=== TASK DATA ===

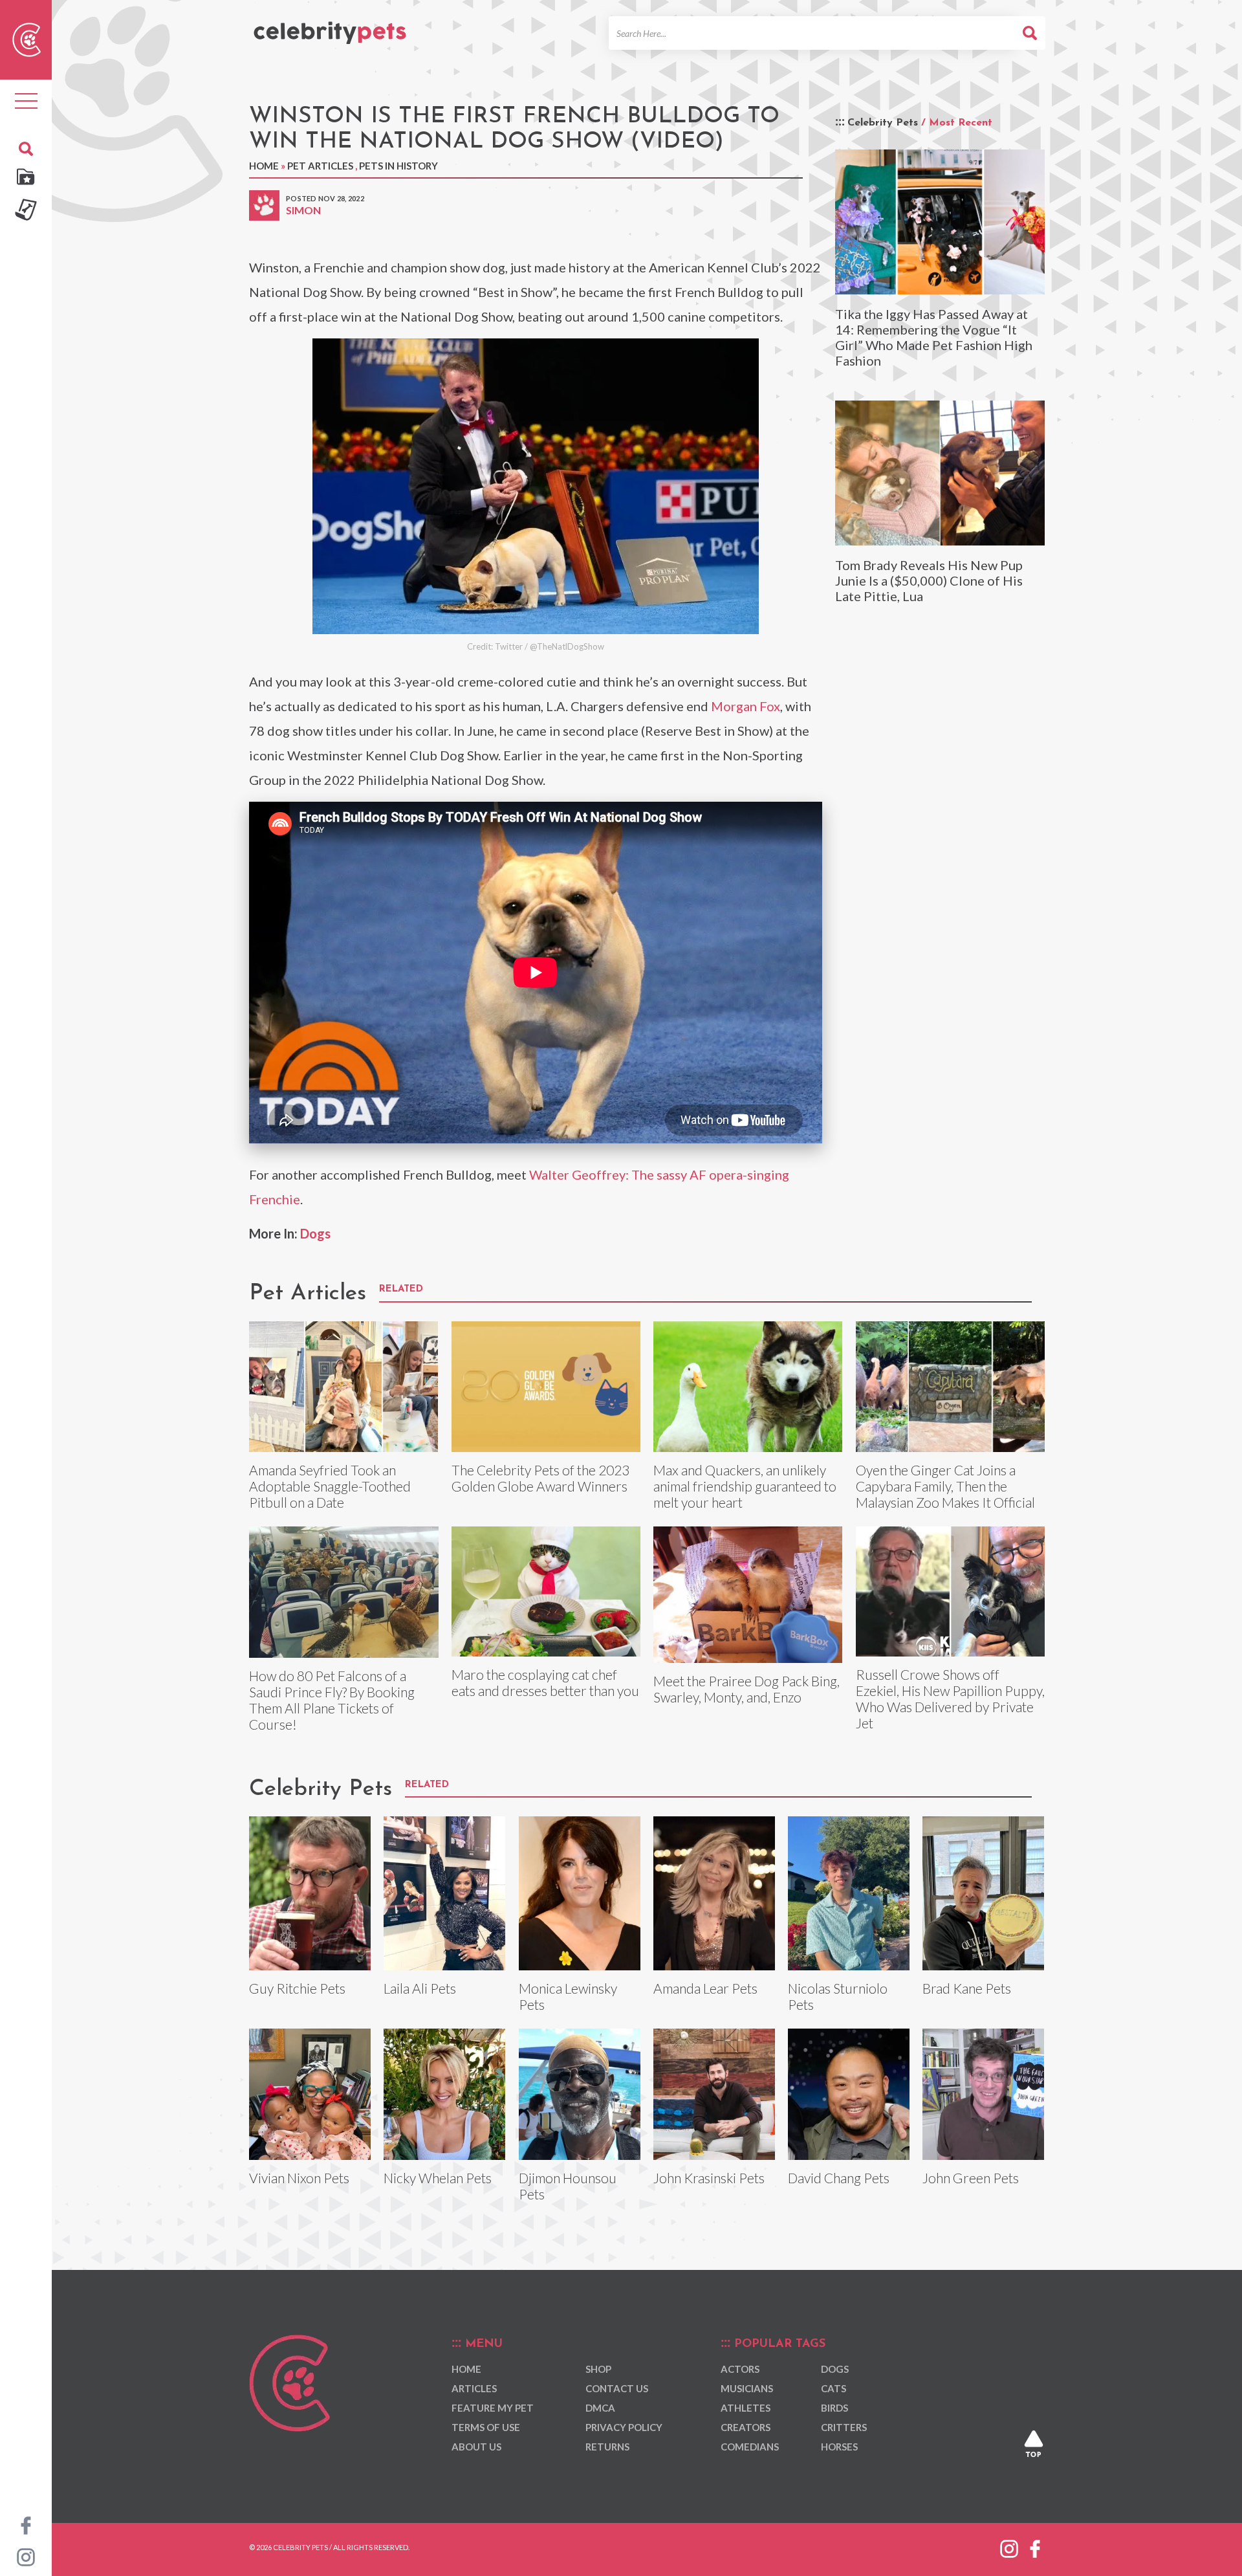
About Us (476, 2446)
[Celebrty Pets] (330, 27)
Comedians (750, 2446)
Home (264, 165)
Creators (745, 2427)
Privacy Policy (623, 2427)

===

AIM OF THE TASK:
A word-for-word copy of all the data is required, minus the pictures.

EXERCISE RESPONSE:
About Us (476, 2446)
[Celebrty Pets] (330, 27)
Comedians (750, 2446)
Home (264, 165)
Creators (745, 2427)
Privacy Policy (623, 2427)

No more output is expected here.